House buyers cautious due to fears of income security

Potential house buyers are still wary about making property purchases despite lower mortgage rates as the economic outlook remains uncertain, analysts said.

Average mortgage rates have fallen to about 3.5%, but at the same time banks have been more stringent on the approval of loans. The average mortgage rate is obtained from base lending rate (BLR) of 5.55% minus 1.5% to 2.4% for housing loans (or effective annual rates between 3.15% and 4.05%), depending on the amount and tenure of loans, and the package customers sign up for.

OSK Research said the attraction of lower mortgage rates had been superseded by fears of income security amid a deteriorating economic outlook.

“For those who are still financially sound, most would rather wait a while longer to snatch up better bargains a few more months down the road. Some are hoping for developers to come up with more creative and attractive perks and some are also waiting for prices to drop further, if any, before they are convinced to buy,” the OSK analyst told StarBiz.

The research house said downside risk for landed properties appeared limited compared to luxury condominiums, with the demand for landed properties expected to return by year-end.

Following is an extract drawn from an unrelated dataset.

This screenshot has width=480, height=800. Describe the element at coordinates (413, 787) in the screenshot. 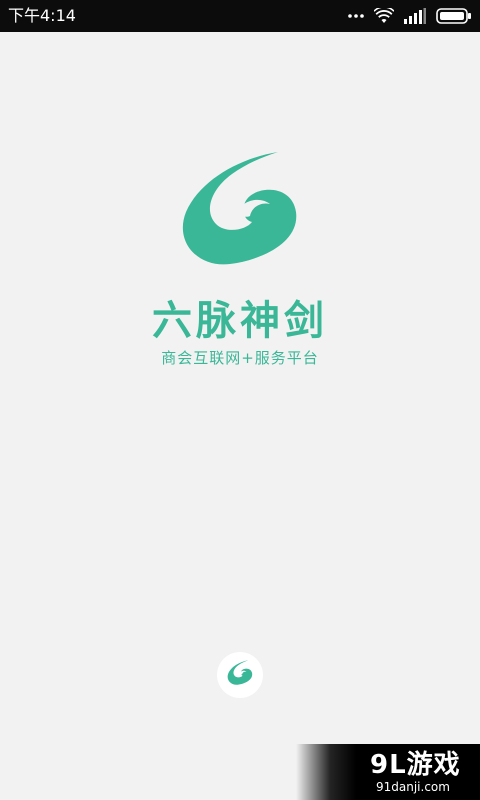

I see `watermark-url: 91danji.com` at that location.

“Most of the homebuyers in this segment are cash-rich and not highly leveraged. Given the accommodative interest rates today, any forced-selling or foreclosures of properties like the one we saw during the 1997/98 Asian Financial Crisis will be limited in this downcycle,” it said.

OSK Research expects the demand for luxury condominiums to decline by 30% to 40% in 2010 from 2008, with luxury condo prices already currently down by 15% to 20%.

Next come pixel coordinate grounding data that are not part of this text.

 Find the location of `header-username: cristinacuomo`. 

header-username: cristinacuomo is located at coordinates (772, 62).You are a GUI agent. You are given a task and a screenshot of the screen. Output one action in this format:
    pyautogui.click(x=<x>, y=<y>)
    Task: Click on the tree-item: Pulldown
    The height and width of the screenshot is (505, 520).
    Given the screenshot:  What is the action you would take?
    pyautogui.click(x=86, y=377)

An analyst from Kenanga Research agrees that the bearish economic outlook is making potential buyers hesitant about buying properties now.

“What if this (sign of market recovery) is just one-off data? What we need is for the sentiment to improve,” she said, noting that only 60% of bookings had been translated to actual sales compared to almost 100% previously due to more stringent loan requirements.

Jupiter Securities Sdn Bhd head of research Pong Teng Siew said that with the mortgage rates of 3.5% and effective cost of funds of 1.5%, banks net interest margin should be about 2% now.

“But cost of funds for smaller banks such as EON Capital Bhd, RHB Capital Bhd, AMMB Holdings Bhd are higher (slightly over 2%) because of higher interest bearing liabilities,” he told StarBiz.

A house buyer contacted by StarBiz said his current mortgage loan interest rate was 3.15% for the first two years and 3.45% for the remaining tenure.

He recently signed up for a 20-year conventional home loan from Alliance Bank Malaysia Bhd for the purchase of a double-storey house.

He is paying about RM1,700 per month for his RM300,000 loan.

His loan package included a one-time payment of RM2,500 for mortgage reducing term assurance, legal fees and stamp duty.

Other banks are offering similar mortgage rates.

For example, RHB Bank is charging BLR minus 2.1% for housing loans that range from RM250,001 to RM500,000, while Hong Leong Bank Bhd is offering BLR minus 2.2% for a RM300,000 mortgage loan.

Malayan Banking Bhd uses a property’s location as one of the criteria to determine interest rate, but is still offering rates in the region of BLR minus 2%.